Я не проснулся вечером 23 августа от стука в дверь. Ночью я слышал чужие голоса, но не придал этому значения. Рано утром меня разбудили. Закончив обыск в кабинете, группа из НКВД должна была обыскать и детскую комнату. Перевертывали наши подушки, матрасики, поднимали половики, копались в игрушках.
Я плохо помню, в какие приемные и учреждения водила нас с собой мама. Кого она тогда могла разжалобить, держа за руки двух уже не маленьких детей? По законам того времени уголовная ответственность начиналась с двенадцати лет, а нам было почти по тринадцать. Просто сама в растерянности не знала, что делать, и нуждалась в поддержке. Дома с ней иногда случались истерики, и тогда она в полный голос ругала не только неизвестного нам Васюкова или Ежова, которого все знали, но и Сталина. Это пугало нас, мы старались ее успокоить, кто-либо мог услышать.
Приговор – восемь лет заключения «с правом переписки» – по тем временам считался отнюдь не суровым, но мы восприняли его как чудовищную несправедливость. После суда мама получила право на короткое свидание с отцом, но об этом свидании она никогда нам не рассказывала. Она не могла не увидеть следов жестоких пыток, которым подвергали отца и которые все же не заставили его признать себя виновным. Отец разрешил маме продавать все книги из своей библиотеки, кроме книг по философии, истории, политэкономии. Эти книги, однако, пропали позднее по разным причинам в перипетиях войны и эвакуации, и только две книги из отцовской библиотеки сохранились ныне на моих книжных полках.
После выселения из академического дома наши дальние родственники взяли к себе не только книги отца, но и нас с Жоресом, и мы жили в Москве еще несколько месяцев в переулке рядом с Бутырской тюрьмой, где больше полугода подвергали пыткам отца, – но узнали об этом позднее. Мама стала работать в подмосковном городе Клин и жила, вероятно, в каком-то общежитии. Много лет в нашей семье жила няня – молодая девушка Настя из белорусского села.
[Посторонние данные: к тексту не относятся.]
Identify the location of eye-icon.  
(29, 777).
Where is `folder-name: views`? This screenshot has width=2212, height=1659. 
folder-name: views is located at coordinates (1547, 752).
Когда мы подросли, она осталась у нас, помогала по хозяйству. После ареста отца ей пришлось уехать домой. Летом 1939 года, по договоренности с мамой, Настя приехала в Москву и забрала нас с Жоресом к себе в село, где мы прожили целое лето. Мы пили домашнее молоко, ели яичницу, овощи и фрукты – голодные годы в деревне уже отошли в прошлое. Ловили рыбу для дома и даже немного зарабатывали. Рядом с селом был Днепр, одна из проселочных дорог вела на другой берег – в Смоленскую область. Моста на реке не было, а был перевоз, и мы с Жоресом на лодке перевозили желающих с одного берега на другой. Плата за перевоз была, кажется, 20 копеек. Свой заработок мы отдавали, конечно, Насте, которая работала в соседней МТС. Уже после войны мама долго пыталась разыскать нашу добрую няню, но безрезультатно. Именно здесь, на переправе и под Смоленском, в 1941 году шли многодневные тяжелые бои.
В конце августа 1939 года из Белоруссии мы уже не вернулись в Москву. Приехала мать и увезла нас в Ленинград. Там возник вопрос об обмене меньшей жилплощади на большую. Сестра отца Антонина была на заводе простой рабочей и жила в общежитии, семьи у нее не было. Сестра мамы Серафима служила корректором в газете «Ленинградская правда» и не хотела уезжать из Ленинграда. Больше всех помогла нам тетя Надя. Она сумела обменять свою небольшую ленинградскую комнату на две комнаты в большом южном городе Ростов-на-Дону куда мы переехали уже в начале 1940 года вместе с бабушкой Елизаветой Михайловной.
Жорес III
В конце осени или в декабре 1939 года нам удалось обменять комнату в Ленинграде на две сравнительно хорошие комнаты в Ростове-на Дону. Мать устроилась там на работу в театр музыкальной комедии, в оркестр. Тетя Надя, оставившая с 1934 года, после рождения дочки, профессию артистки, работала теперь машинисткой. От отца приходили не только письма, но иногда и подробные заявления, пересылаемые, очевидно, через «вольных». В этих заявлениях, адресованных в ЦК ВКП(б), в Прокуратуру СССР, в Верховный суд СССР, новому наркому внутренних дел Л. П. Берии, отец подробно доказывал необоснованность обвинений, описывал издевательства, которым подвергался, приводил имена следователей, применявших пытки. Я помню почему-то лишь одно из этих истязаний – сидение на торчащей из земли палке, упиравшейся в копчик.